Ferhat, Nusaybin, 25 ans

  •  : « Je ne crois absolument pas qu’une paix est possible si nous n’obtenons rien en échange. Nous ignorons tout de ce qu’il se joue en coulisses, et c’est très déstabilisant. J’espère que nous obtiendrons des droits, que la Turquie arrêtera de se déchaîner contre nous, nous avons assez souffert, mais pour être honnête je n’y crois pas vraiment ».

Les FDS en Syrie ne sont pas concernés

Ankara interprète le message d’Öcalan comme un désarmement et une dissolution du PKK sans contrepartie et qui devrait aussi inclure les YPG, les forces armées kurdes en Syrie, ainsi les FDS (Forces Démocratiques Syriennes). Celles-ci devraient, selon Erdoğan, être dissoutes et intégrées dans l’armée syrienne sur la base de l’adhésion individuelle. Mais les choses ne se passeront pas de cette façon. Dans le nord et l’est de la Syrie, l’alliance kurde, arabe, syriaque a obtenu une autonomie de facto, après avoir sacrifié 12 000 jeunes dans sa lutte contre Daesh. Le commandant des FDS, Mazloum Abdi a tout-de-suite déclaré que celles-ci ne sont pas concernés par l’appel d’Öcalan : « Cet appel ne concerne que le PKK » a-t-il précisé. Saleh Muslim, un des principaux dirigeants politiques du PYD en Syrie m’avait confié dans un interview début février : « Si la Turquie discute avec Öcalan et prend cela au sérieux, qu’elle arrête alors de nous attaquer, de lancer des bombes tous les jours sur le barrage Tishrin [dans le nord de la Syrie]. Le PKK a souvent essayé d’entamer un processus de paix avec le gouvernement turc : en 1993, en 1998, en 2007 et encore en 2013. À chaque fois le côté turc a fait défaut. Ils ont continué avec leurs destructions. Nous espérons que, cette fois-ci, c’est sérieux et qu’une solution sera trouvée, parce que nous ici, en Syrie, nous ressentirons certainement les effets positifs d’une éventuelle solution politique dans le Kurdistan du Nord. »

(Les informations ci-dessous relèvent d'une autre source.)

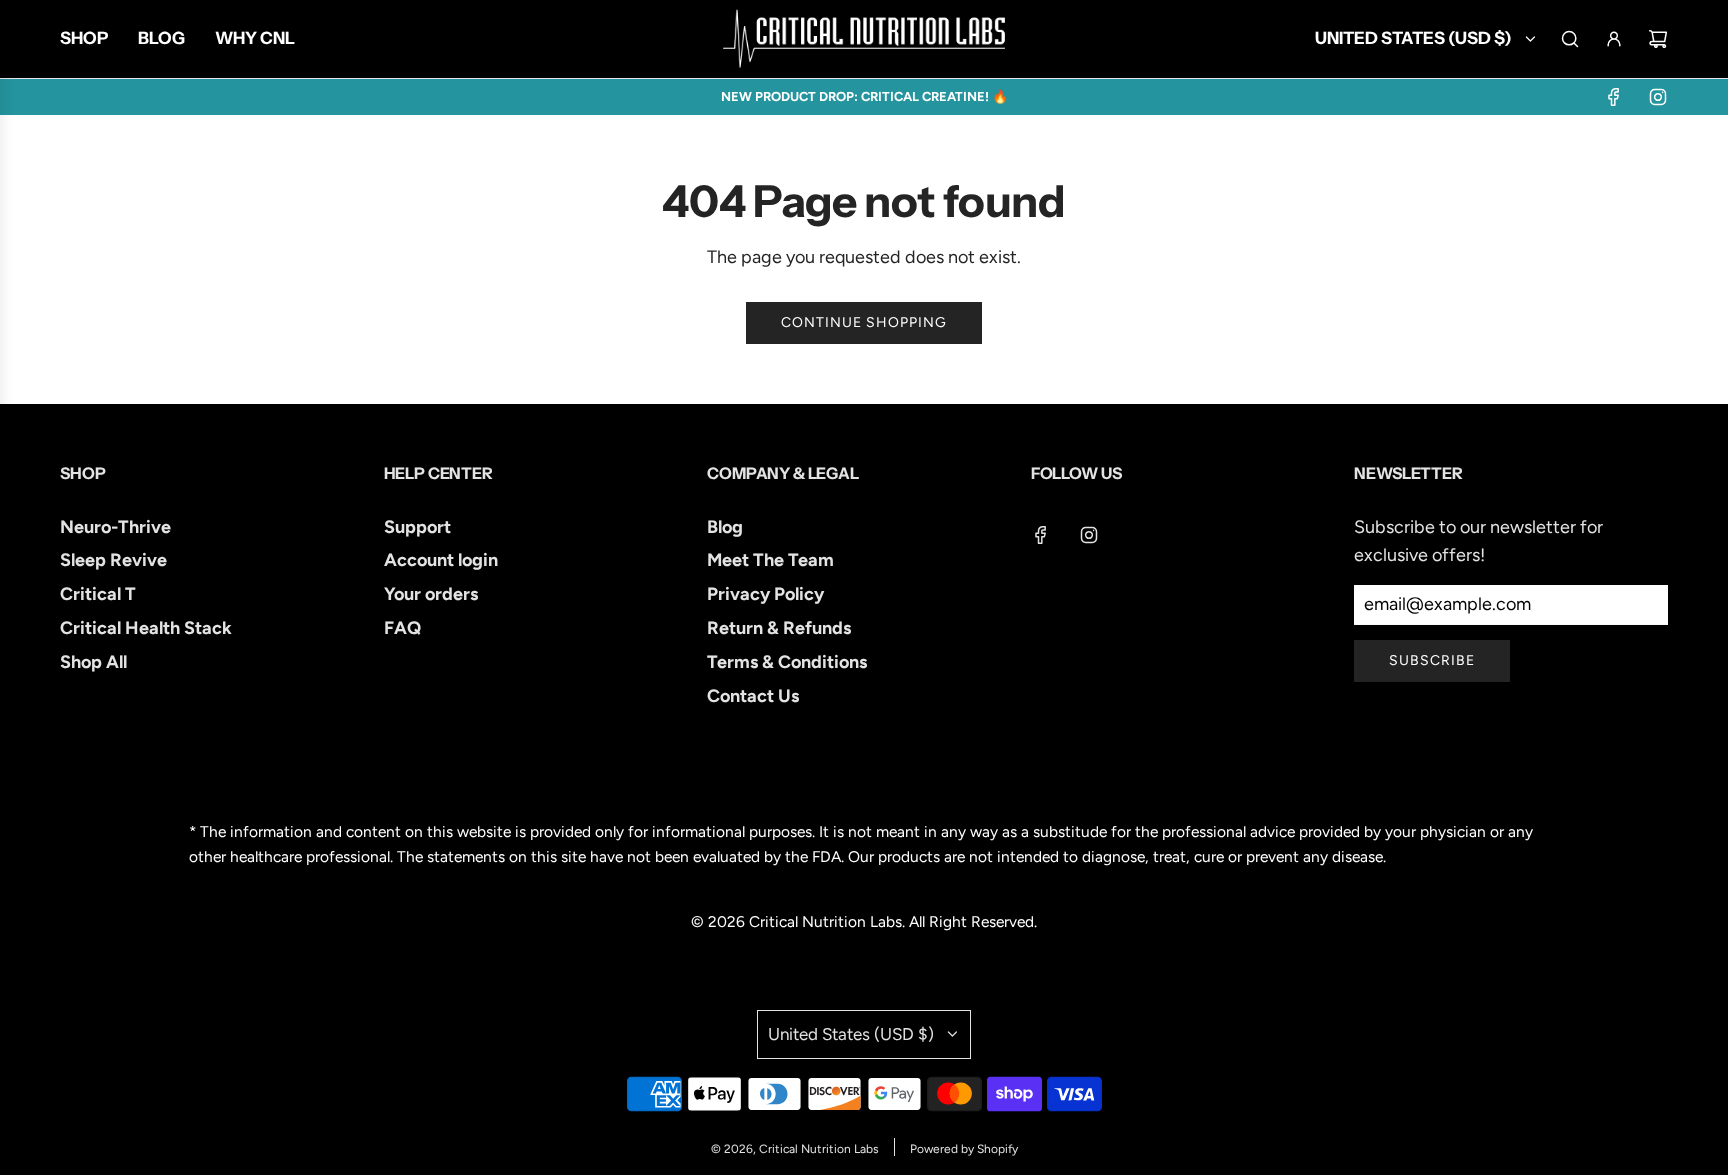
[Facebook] (1614, 97)
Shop (82, 473)
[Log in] (1614, 39)
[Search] (1570, 39)
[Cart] (1658, 39)
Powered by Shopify (964, 1149)
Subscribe (1432, 660)
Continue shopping (864, 322)
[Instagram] (1658, 97)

A Qandil, dans la haute montagne irakienne, la direction du PKK a également adhéré à l’appel, en demandant qu’Öcalan soit en mesure de diriger lui-même le congrès et de déclarer le cessez-le-feu. Mais le régime turc poursuit la répression : l’actrice Melisa Sozen est poursuivie au motif « propagande terroriste » pour son rôle dans la série « Bureau des légendes », où elle joue le rôle d’une combattante kurde syrienne du YPJ. Le 18 février 2025, plus de 300 Kurdes, écrivains, avocats, journalistes, ont été arrêtés pour « terrorisme » au Kurdistan de Turquie. La plupart d’entre eux sont des sympathisants du parti pro-kurde DEM. Le 24 février, un dixième maire kurde élu a été suspendu et remplacé par un administrateur envoyé par Ankara. Le 20 février, c’est Orhan Turan, le président du patronat turc, qui a été placé sous contrôle judiciaire. Turan avait critiqué les « atteintes à l’État de droit en Turquie ». Erdoğan s’en prend même à son propre patronat. Il est donc loin d’être certain qu’il acceptera de s’assoir à une table pour négocier avec les Kurdes.

*

Illustration : rassemblement à l’occasion du Newroz (jour nouveau en kurde) à Diyarbakir.

Note

[1] L’auteur de cet article étant banni pour 10 ans du territoire turc, la plupart des citations ont été récoltées par téléphone.